> **Your assignment**
Below are records; reproduce exactly the lines from the one that has "The height and width of the screenshot is (563, 639)." through the one that has "Viewport: 357px width, 189px height.", ends included, and nothing more.

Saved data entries
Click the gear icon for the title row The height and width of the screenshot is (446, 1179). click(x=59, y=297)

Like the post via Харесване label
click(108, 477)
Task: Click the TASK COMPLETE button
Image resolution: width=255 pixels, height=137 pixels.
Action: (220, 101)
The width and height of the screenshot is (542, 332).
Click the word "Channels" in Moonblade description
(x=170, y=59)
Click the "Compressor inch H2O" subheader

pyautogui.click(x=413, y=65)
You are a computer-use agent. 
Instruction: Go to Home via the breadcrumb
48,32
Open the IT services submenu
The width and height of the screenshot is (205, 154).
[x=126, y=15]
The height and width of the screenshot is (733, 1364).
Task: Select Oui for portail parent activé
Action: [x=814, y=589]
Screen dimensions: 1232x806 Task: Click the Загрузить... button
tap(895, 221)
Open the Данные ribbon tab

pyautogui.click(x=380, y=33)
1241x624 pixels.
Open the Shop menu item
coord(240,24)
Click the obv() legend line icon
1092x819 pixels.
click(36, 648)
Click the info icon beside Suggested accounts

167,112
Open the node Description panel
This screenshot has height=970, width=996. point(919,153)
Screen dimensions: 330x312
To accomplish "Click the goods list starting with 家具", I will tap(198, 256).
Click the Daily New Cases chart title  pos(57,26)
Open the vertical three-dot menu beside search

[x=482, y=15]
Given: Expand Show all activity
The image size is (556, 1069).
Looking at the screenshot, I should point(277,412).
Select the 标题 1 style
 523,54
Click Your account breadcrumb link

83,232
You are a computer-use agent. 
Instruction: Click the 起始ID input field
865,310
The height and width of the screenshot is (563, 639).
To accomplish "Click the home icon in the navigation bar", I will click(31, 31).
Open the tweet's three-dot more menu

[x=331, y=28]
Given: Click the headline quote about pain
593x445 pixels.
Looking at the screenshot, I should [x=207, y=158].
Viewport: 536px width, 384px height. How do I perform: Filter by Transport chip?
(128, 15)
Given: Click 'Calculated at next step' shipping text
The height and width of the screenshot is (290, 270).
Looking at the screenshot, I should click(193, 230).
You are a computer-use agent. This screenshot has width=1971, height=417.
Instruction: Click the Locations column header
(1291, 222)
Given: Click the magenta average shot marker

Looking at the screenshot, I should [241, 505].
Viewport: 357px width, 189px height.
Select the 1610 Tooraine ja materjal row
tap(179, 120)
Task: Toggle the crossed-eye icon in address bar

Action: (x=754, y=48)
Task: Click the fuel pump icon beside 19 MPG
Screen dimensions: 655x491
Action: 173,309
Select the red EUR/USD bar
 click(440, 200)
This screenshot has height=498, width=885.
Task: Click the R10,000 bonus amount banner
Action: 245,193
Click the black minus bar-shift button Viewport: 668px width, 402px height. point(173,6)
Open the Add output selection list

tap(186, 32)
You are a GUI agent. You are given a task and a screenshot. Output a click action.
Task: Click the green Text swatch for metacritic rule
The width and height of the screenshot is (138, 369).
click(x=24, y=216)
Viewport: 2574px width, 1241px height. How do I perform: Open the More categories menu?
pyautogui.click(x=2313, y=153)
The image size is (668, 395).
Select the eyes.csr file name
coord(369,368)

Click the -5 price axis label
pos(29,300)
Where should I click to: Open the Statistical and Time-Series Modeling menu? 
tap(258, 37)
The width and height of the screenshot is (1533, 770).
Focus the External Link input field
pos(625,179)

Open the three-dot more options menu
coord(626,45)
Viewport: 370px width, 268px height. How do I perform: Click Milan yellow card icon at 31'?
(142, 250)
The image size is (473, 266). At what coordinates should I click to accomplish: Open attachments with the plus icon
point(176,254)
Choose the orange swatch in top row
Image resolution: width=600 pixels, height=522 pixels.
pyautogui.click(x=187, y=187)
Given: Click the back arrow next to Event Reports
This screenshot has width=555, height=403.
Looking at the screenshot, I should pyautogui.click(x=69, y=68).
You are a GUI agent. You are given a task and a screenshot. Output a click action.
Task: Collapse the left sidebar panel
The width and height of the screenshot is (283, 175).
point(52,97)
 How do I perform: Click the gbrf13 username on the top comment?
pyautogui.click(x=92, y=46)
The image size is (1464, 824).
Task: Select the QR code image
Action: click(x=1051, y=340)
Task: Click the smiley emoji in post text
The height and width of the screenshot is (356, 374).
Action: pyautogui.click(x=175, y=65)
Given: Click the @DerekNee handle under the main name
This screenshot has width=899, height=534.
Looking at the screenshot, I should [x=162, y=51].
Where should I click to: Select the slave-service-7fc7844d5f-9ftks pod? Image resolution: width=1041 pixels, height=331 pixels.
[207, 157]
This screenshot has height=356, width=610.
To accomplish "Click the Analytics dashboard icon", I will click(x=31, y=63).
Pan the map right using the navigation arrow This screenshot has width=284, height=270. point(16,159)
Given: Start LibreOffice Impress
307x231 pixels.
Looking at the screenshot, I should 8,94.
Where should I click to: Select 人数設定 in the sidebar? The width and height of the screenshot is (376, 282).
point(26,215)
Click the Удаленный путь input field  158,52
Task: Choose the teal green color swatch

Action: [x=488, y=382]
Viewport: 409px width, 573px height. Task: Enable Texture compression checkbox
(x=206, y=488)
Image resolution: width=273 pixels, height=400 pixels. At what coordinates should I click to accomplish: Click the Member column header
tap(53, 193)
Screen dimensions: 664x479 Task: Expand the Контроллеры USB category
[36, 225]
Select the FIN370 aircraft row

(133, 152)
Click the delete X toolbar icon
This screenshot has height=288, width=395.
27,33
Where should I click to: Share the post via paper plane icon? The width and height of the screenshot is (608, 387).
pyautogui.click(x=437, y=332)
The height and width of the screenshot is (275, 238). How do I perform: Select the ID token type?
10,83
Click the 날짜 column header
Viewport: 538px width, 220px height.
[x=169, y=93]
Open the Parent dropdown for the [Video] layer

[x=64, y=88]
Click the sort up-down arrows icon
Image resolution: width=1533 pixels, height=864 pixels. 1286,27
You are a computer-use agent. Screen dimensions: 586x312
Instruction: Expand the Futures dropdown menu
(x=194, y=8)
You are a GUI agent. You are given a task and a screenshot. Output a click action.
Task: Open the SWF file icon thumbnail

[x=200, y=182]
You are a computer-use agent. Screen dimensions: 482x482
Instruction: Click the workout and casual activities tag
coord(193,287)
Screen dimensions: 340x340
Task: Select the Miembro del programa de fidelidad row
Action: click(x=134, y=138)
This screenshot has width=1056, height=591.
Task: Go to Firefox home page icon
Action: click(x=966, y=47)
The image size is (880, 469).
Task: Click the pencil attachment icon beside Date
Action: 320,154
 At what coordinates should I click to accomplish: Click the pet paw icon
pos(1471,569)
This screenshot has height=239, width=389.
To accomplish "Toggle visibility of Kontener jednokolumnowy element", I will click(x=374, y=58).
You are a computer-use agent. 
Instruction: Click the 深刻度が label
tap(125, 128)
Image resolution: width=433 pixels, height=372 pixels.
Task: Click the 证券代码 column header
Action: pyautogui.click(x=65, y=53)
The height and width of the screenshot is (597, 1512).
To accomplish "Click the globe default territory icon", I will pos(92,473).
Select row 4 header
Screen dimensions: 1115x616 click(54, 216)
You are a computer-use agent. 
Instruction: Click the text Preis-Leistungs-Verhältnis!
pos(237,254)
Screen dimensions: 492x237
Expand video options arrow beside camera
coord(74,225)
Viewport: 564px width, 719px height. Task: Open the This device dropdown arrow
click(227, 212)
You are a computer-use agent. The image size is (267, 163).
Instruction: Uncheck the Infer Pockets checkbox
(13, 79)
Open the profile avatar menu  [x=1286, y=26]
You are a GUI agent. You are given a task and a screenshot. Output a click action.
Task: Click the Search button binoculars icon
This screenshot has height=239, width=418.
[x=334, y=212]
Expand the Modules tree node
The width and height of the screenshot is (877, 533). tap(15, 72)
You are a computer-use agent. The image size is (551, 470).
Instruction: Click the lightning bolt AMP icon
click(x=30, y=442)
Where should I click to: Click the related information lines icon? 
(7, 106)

> **Final answer**
The height and width of the screenshot is (563, 639).
To accomplish "Click the home icon in the navigation bar", I will click(31, 31).
Open the tweet's three-dot more menu

[x=331, y=28]
Given: Click the headline quote about pain
593x445 pixels.
Looking at the screenshot, I should [x=207, y=158].
Viewport: 536px width, 384px height. How do I perform: Filter by Transport chip?
(128, 15)
Given: Click 'Calculated at next step' shipping text
The height and width of the screenshot is (290, 270).
Looking at the screenshot, I should click(193, 230).
You are a computer-use agent. This screenshot has width=1971, height=417.
Instruction: Click the Locations column header
(1291, 222)
Given: Click the magenta average shot marker

Looking at the screenshot, I should [241, 505].
Viewport: 357px width, 189px height.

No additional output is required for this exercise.